> [YOUR ASSIGNMENT]
Write out every line exactly, from the first line of the records below through the line that contains "FAQ (755, 50)".

> [INPUT]
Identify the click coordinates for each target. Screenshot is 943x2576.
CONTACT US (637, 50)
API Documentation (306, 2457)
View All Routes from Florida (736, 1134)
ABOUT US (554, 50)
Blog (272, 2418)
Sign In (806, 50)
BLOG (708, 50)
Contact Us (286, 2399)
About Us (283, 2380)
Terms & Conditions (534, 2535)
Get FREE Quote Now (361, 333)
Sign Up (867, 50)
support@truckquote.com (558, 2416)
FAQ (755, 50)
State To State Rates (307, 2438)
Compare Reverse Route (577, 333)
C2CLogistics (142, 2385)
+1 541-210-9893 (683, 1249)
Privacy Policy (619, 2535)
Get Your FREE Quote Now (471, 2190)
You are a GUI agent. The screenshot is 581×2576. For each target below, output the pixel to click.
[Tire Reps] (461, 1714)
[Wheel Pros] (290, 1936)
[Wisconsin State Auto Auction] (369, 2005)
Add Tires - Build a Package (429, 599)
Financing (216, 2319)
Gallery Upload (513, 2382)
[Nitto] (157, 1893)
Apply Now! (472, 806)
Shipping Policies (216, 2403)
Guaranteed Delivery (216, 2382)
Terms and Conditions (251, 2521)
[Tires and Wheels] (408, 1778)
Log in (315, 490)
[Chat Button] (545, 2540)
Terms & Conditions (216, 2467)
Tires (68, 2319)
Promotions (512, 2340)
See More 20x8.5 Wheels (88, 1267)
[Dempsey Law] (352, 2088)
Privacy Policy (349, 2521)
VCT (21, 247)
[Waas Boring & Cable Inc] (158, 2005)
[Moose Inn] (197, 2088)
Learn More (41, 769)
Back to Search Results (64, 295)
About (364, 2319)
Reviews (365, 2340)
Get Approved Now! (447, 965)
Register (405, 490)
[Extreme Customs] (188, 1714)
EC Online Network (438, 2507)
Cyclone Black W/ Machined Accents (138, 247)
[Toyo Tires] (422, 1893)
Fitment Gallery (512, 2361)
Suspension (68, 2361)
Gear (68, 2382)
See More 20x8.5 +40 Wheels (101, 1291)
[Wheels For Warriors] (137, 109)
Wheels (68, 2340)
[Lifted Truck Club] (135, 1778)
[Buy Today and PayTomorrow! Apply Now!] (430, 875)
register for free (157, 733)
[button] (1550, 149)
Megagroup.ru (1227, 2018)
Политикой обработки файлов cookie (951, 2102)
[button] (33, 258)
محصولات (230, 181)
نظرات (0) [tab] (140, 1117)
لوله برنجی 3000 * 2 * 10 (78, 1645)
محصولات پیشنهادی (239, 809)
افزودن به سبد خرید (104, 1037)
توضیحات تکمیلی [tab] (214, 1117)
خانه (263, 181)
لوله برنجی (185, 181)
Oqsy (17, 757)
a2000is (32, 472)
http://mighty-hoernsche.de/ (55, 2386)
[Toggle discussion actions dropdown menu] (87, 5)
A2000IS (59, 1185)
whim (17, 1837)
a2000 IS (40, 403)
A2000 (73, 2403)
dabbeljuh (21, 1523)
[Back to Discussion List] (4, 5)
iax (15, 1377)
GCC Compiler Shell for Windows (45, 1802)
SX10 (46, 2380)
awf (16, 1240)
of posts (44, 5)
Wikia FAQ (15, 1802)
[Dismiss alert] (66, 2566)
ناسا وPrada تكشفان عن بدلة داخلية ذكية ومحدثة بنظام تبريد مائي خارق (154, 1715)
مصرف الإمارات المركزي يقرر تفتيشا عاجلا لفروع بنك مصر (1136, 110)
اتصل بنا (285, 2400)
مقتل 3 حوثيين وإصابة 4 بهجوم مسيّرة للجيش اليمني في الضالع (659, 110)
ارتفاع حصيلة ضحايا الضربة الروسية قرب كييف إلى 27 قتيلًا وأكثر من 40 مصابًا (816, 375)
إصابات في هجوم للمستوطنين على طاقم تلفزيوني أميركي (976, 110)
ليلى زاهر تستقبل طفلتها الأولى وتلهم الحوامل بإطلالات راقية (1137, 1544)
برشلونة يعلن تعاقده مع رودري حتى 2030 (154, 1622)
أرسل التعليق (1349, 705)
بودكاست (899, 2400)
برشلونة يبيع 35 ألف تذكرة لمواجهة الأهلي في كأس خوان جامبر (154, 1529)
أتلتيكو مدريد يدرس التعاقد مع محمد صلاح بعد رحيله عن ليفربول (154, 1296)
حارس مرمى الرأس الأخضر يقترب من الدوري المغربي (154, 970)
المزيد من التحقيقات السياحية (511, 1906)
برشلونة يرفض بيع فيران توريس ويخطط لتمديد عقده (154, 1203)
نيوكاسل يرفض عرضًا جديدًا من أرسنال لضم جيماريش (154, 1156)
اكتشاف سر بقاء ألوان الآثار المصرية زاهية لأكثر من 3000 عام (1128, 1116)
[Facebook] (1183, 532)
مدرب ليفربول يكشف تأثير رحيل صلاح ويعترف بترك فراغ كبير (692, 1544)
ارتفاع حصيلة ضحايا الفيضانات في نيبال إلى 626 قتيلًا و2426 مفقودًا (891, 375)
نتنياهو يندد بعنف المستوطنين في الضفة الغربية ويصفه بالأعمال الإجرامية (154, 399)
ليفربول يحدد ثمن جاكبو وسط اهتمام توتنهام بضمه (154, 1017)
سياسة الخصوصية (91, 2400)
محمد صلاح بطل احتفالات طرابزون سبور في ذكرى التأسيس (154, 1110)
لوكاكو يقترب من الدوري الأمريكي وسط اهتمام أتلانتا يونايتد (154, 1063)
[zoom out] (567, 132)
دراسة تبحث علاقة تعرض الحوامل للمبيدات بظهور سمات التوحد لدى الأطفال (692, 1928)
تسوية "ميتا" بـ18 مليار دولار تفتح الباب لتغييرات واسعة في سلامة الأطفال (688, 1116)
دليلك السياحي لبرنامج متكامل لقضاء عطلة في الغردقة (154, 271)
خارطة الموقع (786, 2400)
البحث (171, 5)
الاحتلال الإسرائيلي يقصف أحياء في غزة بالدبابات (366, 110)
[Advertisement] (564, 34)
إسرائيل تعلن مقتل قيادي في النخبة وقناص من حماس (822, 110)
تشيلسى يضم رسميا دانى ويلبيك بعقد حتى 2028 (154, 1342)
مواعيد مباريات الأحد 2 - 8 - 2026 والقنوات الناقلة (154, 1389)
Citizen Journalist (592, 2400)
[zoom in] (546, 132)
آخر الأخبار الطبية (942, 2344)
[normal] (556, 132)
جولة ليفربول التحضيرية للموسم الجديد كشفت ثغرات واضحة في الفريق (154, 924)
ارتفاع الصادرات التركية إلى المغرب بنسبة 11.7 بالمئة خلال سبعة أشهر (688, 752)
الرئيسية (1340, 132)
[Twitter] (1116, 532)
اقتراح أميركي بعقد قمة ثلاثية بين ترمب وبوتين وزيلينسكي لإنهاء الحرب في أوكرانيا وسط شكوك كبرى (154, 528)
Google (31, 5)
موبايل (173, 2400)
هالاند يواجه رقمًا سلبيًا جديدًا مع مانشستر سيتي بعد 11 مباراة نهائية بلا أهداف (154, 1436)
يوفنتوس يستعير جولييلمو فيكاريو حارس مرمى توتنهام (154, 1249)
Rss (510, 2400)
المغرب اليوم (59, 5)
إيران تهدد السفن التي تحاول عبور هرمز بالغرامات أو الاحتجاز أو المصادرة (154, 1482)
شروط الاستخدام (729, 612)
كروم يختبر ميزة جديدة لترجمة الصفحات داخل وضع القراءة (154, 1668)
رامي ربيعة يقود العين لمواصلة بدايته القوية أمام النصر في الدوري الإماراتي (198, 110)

> [ANSWER BOX]
Identify the click coordinates for each target. Screenshot is 943x2576.
CONTACT US (637, 50)
API Documentation (306, 2457)
View All Routes from Florida (736, 1134)
ABOUT US (554, 50)
Blog (272, 2418)
Sign In (806, 50)
BLOG (708, 50)
Contact Us (286, 2399)
About Us (283, 2380)
Terms & Conditions (534, 2535)
Get FREE Quote Now (361, 333)
Sign Up (867, 50)
support@truckquote.com (558, 2416)
FAQ (755, 50)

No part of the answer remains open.